The solution, of course, would be an artificial tree, purchased from the discount store on the outskirts of town.
Only Mallory knew that both Chloe and Kathleen would be disappointed. They’d been talking about having a real tree ever since they’d arrived in Weaver. Even when they’d left New York in October, the Christmas decorations had begun appearing in stores. There was barely a fraction of the stores in Weaver, but they, too, had already been getting ready for the holidays.
“Can we get a puppy, too?” Chloe asked, without looking away from the window.
Mallory met Kathleen’s eyes. “No,” she answered. “We’re not getting a puppy.”
Chloe heaved a sigh. “Do you think we’ll find a really, really big tree?”
If he gets here, Mallory thought.
“He’ll be here,” Kathleen said comfortably over the soft clack of her knitting needles. “And I’m sure you’ll find a very fine tree.”
Mallory had the sense that her grandmother was assuring her just as much as Chloe.
She realized she was chewing the inside of her lip and made herself stop.
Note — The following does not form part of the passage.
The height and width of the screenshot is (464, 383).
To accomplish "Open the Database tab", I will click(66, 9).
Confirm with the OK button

Folding the journal with a snap, she tossed it aside and pushed off the couch, taking her half-empty coffee mug with her. Another ten minutes, and she’d bundle Chloe in the car and they’d drive to Braden. Kathleen had already expressed her intention to enjoy the tree once it was in the living room. Hunting one down whether in the snow or from a tree lot was not something she particularly wanted to do.
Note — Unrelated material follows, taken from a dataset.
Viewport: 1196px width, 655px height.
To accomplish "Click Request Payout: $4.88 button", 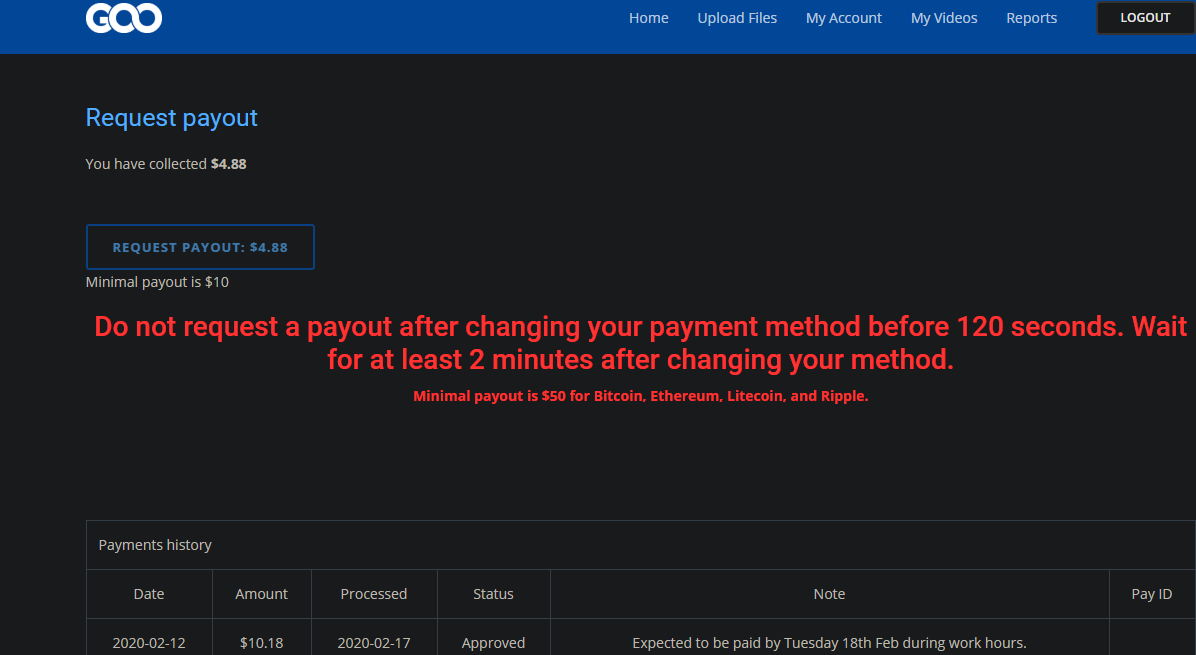I will click(x=200, y=247).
“He’s here!” Chloe suddenly darted past Mallory, her boots skidding on the floor as she raced out of the living room to the front door.
Mallory ignored both the jolt that leaped inside her belly and the sideways glance that Kathleen gave her—as if her grandmother knew exactly what Mallory was feeling—and followed her daughter much more sedately to the door.
When she got there, Chloe had already thrown it wide and Ryan stood there on the porch, looking almost unrecognizable with his clean-shaven square jaw. Even his hair looked different. Not cut, necessarily, but brushed away from his face, showing that there was a liberal amount of silver strands among the dark brown.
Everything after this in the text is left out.